Directions: Write out all of the entries exactly, please.

Excerpted data:
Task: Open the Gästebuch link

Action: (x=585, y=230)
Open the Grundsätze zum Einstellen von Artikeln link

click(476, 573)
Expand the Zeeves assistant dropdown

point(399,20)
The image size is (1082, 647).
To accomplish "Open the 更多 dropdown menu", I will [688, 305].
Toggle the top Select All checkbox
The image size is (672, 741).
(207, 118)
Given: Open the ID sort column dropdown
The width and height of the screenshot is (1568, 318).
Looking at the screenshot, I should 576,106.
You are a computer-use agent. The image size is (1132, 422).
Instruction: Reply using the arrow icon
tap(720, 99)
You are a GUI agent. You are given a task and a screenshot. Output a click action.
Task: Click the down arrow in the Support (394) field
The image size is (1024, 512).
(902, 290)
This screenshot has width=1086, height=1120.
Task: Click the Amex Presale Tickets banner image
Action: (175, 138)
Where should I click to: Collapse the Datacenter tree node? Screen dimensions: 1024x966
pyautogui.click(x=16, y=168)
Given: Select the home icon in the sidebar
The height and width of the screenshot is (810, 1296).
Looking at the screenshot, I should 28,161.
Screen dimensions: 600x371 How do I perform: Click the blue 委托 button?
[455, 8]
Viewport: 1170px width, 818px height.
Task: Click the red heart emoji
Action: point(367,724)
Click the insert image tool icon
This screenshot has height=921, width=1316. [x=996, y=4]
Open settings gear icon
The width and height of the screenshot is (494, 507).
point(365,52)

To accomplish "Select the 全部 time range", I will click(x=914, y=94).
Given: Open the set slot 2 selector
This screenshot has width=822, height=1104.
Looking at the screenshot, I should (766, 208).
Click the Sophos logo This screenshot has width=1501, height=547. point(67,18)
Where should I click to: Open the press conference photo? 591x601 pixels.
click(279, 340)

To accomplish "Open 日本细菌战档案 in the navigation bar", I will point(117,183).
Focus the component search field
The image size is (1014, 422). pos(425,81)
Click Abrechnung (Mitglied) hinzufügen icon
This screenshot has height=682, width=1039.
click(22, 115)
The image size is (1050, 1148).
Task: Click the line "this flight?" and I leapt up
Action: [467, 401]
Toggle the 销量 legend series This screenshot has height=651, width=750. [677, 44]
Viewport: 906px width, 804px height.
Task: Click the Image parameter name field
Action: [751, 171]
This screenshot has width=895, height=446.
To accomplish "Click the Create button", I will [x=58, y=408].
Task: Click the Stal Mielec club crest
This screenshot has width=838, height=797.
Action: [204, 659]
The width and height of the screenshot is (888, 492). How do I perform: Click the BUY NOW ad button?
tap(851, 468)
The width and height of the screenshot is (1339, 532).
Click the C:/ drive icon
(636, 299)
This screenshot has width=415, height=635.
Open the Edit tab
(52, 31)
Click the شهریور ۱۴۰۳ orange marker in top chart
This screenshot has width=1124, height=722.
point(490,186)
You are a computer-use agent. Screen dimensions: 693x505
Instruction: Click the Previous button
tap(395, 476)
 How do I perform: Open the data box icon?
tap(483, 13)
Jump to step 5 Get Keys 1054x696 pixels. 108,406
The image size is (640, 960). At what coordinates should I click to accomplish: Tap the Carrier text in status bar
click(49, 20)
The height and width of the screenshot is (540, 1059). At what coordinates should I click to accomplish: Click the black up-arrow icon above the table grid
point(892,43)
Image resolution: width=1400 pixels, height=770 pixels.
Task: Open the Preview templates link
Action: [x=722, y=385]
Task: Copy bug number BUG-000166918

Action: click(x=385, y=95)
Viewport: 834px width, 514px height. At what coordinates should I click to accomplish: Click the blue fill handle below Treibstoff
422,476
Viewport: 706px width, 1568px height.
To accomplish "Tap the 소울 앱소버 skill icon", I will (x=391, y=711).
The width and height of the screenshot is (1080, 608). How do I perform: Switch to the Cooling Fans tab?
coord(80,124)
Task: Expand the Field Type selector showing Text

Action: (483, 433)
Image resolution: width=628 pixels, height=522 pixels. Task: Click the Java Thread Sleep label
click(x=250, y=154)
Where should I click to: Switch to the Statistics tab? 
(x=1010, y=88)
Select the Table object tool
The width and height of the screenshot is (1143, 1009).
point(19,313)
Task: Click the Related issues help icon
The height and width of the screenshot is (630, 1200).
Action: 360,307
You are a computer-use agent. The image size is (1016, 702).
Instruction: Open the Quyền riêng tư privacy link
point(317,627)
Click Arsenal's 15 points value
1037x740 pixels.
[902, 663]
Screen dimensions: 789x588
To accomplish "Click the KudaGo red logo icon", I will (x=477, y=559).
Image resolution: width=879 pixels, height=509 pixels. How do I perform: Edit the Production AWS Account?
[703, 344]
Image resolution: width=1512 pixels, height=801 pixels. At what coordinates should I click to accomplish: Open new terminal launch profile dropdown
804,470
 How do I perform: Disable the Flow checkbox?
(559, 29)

Result for this exercise:
Task: Open the Gästebuch link

Action: (x=585, y=230)
Open the Grundsätze zum Einstellen von Artikeln link

click(476, 573)
Expand the Zeeves assistant dropdown

point(399,20)
The image size is (1082, 647).
To accomplish "Open the 更多 dropdown menu", I will [688, 305].
Toggle the top Select All checkbox
The image size is (672, 741).
(207, 118)
Given: Open the ID sort column dropdown
The width and height of the screenshot is (1568, 318).
Looking at the screenshot, I should 576,106.
You are a computer-use agent. The image size is (1132, 422).
Instruction: Reply using the arrow icon
tap(720, 99)
You are a GUI agent. You are given a task and a screenshot. Output a click action.
Task: Click the down arrow in the Support (394) field
The image size is (1024, 512).
(902, 290)
This screenshot has width=1086, height=1120.
Task: Click the Amex Presale Tickets banner image
Action: (175, 138)
Where should I click to: Collapse the Datacenter tree node? Screen dimensions: 1024x966
pyautogui.click(x=16, y=168)
Given: Select the home icon in the sidebar
The height and width of the screenshot is (810, 1296).
Looking at the screenshot, I should 28,161.
Screen dimensions: 600x371 How do I perform: Click the blue 委托 button?
[455, 8]
Viewport: 1170px width, 818px height.
Task: Click the red heart emoji
Action: point(367,724)
Click the insert image tool icon
This screenshot has height=921, width=1316. [x=996, y=4]
Open settings gear icon
The width and height of the screenshot is (494, 507).
point(365,52)

To accomplish "Select the 全部 time range", I will click(x=914, y=94).
Given: Open the set slot 2 selector
This screenshot has width=822, height=1104.
Looking at the screenshot, I should (766, 208).
Click the Sophos logo This screenshot has width=1501, height=547. point(67,18)
Where should I click to: Open the press conference photo? 591x601 pixels.
click(279, 340)

To accomplish "Open 日本细菌战档案 in the navigation bar", I will point(117,183).
Focus the component search field
The image size is (1014, 422). pos(425,81)
Click Abrechnung (Mitglied) hinzufügen icon
This screenshot has height=682, width=1039.
click(22, 115)
The image size is (1050, 1148).
Task: Click the line "this flight?" and I leapt up
Action: [467, 401]
Toggle the 销量 legend series This screenshot has height=651, width=750. [677, 44]
Viewport: 906px width, 804px height.
Task: Click the Image parameter name field
Action: [751, 171]
This screenshot has width=895, height=446.
To accomplish "Click the Create button", I will [x=58, y=408].
Task: Click the Stal Mielec club crest
This screenshot has width=838, height=797.
Action: [204, 659]
The width and height of the screenshot is (888, 492). How do I perform: Click the BUY NOW ad button?
tap(851, 468)
The width and height of the screenshot is (1339, 532).
Click the C:/ drive icon
(636, 299)
This screenshot has width=415, height=635.
Open the Edit tab
(52, 31)
Click the شهریور ۱۴۰۳ orange marker in top chart
This screenshot has width=1124, height=722.
point(490,186)
You are a computer-use agent. Screen dimensions: 693x505
Instruction: Click the Previous button
tap(395, 476)
 How do I perform: Open the data box icon?
tap(483, 13)
Jump to step 5 Get Keys 1054x696 pixels. 108,406
The image size is (640, 960). At what coordinates should I click to accomplish: Tap the Carrier text in status bar
click(49, 20)
The height and width of the screenshot is (540, 1059). At what coordinates should I click to accomplish: Click the black up-arrow icon above the table grid
point(892,43)
Image resolution: width=1400 pixels, height=770 pixels.
Task: Open the Preview templates link
Action: [x=722, y=385]
Task: Copy bug number BUG-000166918

Action: click(x=385, y=95)
Viewport: 834px width, 514px height. At what coordinates should I click to accomplish: Click the blue fill handle below Treibstoff
422,476
Viewport: 706px width, 1568px height.
To accomplish "Tap the 소울 앱소버 skill icon", I will (x=391, y=711).
The width and height of the screenshot is (1080, 608). How do I perform: Switch to the Cooling Fans tab?
coord(80,124)
Task: Expand the Field Type selector showing Text

Action: (483, 433)
Image resolution: width=628 pixels, height=522 pixels. Task: Click the Java Thread Sleep label
click(x=250, y=154)
Where should I click to: Switch to the Statistics tab? 
(x=1010, y=88)
Select the Table object tool
The width and height of the screenshot is (1143, 1009).
point(19,313)
Task: Click the Related issues help icon
The height and width of the screenshot is (630, 1200).
Action: 360,307
You are a computer-use agent. The image size is (1016, 702).
Instruction: Open the Quyền riêng tư privacy link
point(317,627)
Click Arsenal's 15 points value
1037x740 pixels.
[902, 663]
Screen dimensions: 789x588
To accomplish "Click the KudaGo red logo icon", I will (x=477, y=559).
Image resolution: width=879 pixels, height=509 pixels. How do I perform: Edit the Production AWS Account?
[703, 344]
Image resolution: width=1512 pixels, height=801 pixels. At what coordinates should I click to accomplish: Open new terminal launch profile dropdown
804,470
 How do I perform: Disable the Flow checkbox?
(559, 29)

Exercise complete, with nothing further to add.